Los cuerpos abandonados a la suerte del olvido que proporciona una de las enfermedades más temibles para los seres humanos, es una lucha interna sin fin, y la medicina algo demasiado caro que no debemos pasar por alto (si bien el filme tiene otra mirada) para un enfermo corriente que pelea con el sentimiento de culpa y el día a día. Ya que la desaparición de la personalidad es un proceso demasiado duro y penoso.

En cualquier etapa de la historia y por tanto de nuestras vidas, toma una relevancia fundamental el lenguaje o comunicación con los demás, a través de la memoria y el conocimiento, al igual que su importancia en una obra o película cualquiera. En especial ésta, Still Alice se fundamenta en un caso tan cercano para tantas personas, que produce un pánico a la pérdida de los valores esenciales del ser humano.
También se necesita que un historia crezca, convenza y prospere en nuestra mente, por medio e personajes bien reflejados en la pantalla y de las interpretaciones de los actores, que deben lograr el difícil propósito que el espectador olvide durante dos horas que sólo está viendo una película. Gracias, por supuesto, al talento de un equipo.

Pero, me temo que Still Alice, el siempre no significa calidad de principio a fin. Ni los actores (exceptuando a la pareja protagonista con Julianne Moore y un sólido Alec Baldwin) producen el efecto deseado de la naturalidad, lo cual me abre una serie de dudas en el futuro.
En cuanto al guion adaptado entre ambos directores tiene lagunas y cierto exceso de velocidad para llegar al proceso de deterioro del personaje, perdiendo la cara en más de una ocasión a lo más importante: ¿preferirías o no conocer el futuro de tu estado de salud? Si el año próximo se presentara como el último dónde fueras tu mismo... ¿Qué es más importante, el amor o la paciencia en la pareja?

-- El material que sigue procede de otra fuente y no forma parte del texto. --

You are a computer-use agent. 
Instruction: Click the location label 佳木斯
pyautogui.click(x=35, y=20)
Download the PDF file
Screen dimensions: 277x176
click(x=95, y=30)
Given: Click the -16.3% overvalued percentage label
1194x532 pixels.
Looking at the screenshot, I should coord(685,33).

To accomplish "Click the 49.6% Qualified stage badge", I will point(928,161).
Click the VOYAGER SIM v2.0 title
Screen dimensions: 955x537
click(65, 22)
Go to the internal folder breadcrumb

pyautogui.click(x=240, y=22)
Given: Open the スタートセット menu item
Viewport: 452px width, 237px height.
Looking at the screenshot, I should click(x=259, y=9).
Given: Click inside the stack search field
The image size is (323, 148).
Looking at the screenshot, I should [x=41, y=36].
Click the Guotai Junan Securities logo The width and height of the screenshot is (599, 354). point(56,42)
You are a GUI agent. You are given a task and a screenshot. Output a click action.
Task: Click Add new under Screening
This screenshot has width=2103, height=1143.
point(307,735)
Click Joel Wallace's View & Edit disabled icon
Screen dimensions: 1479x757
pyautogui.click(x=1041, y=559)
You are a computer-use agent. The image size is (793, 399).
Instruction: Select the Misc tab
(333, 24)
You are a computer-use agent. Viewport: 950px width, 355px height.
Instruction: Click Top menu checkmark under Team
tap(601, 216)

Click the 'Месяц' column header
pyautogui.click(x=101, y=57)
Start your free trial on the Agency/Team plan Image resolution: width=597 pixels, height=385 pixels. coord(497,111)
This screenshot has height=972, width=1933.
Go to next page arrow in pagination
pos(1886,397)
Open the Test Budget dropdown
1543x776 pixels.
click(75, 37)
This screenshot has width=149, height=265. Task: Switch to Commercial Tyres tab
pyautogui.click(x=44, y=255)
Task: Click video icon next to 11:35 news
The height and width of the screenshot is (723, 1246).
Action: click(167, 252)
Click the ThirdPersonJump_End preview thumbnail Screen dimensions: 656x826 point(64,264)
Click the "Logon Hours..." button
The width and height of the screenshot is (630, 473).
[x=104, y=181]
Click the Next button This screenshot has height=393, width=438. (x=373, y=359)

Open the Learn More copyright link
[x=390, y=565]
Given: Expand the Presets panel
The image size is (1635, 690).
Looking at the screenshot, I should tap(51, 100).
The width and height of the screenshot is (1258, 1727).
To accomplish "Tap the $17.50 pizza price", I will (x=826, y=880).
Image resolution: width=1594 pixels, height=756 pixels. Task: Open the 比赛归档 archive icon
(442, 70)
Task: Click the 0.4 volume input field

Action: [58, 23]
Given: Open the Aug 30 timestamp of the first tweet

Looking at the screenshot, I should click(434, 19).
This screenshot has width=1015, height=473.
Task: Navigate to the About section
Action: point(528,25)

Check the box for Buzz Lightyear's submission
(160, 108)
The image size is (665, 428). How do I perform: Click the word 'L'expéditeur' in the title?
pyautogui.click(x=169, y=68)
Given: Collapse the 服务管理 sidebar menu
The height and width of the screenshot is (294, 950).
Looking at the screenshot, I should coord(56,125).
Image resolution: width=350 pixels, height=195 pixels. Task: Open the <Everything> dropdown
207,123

Estos juegos de palabras propulsan el camino para una recuperación imposible, una lucha por el estudio que se convierte en una carrera contra el reloj, y las posturas necesarias para que una persona enferma sea lo más feliz posible en esos dramáticos momentos. Para ello, Alice necesita el arropo de su familia, marido e hijos, para mantener firme una labor tremenda de recordar los momentos importantes día a día, sin complejos ni humillación. Una labor que aunque no nos complace es incuestionable, pues saber quienes somos y quién está a nuestro alrededor, es ser uno mismo. Sino estás perdido para siempre antes de tu muerte.

El conocimiento es la base de la existencia y la comunicación la única fórmula que tienen los seres vivos de adquirir la experiencia y conservarla en nuestra memoria.
Cuando perdemos alguna de ellas como le ocurre a la protagonista, los archivos neuronales dejan de suministrar lo que confiere nuestra personalidad, y se produce el hecho infructuoso de volver a nacer. ¿Por qué? Porque a partir de ese momento, vas retrocediendo indefectiblemente hasta el principio, pero sin la posibilidad de un nuevo proceso cognitivo, por lo que la enfermedad de Alzheimer produce una especie de muerte en vida. Lo más terrible y bien representado en la película con algunas secuencias de mérito interpretativo.
Además, sin las ayudas externas y médicas, aunque sobre todo internas, podríamos decir que el enfermo se convierte en un apestado social y peor aún en su propia familia, derrotado por la incapacidad laboral y la soledad que atrae los peores sentimientos autodestructivos.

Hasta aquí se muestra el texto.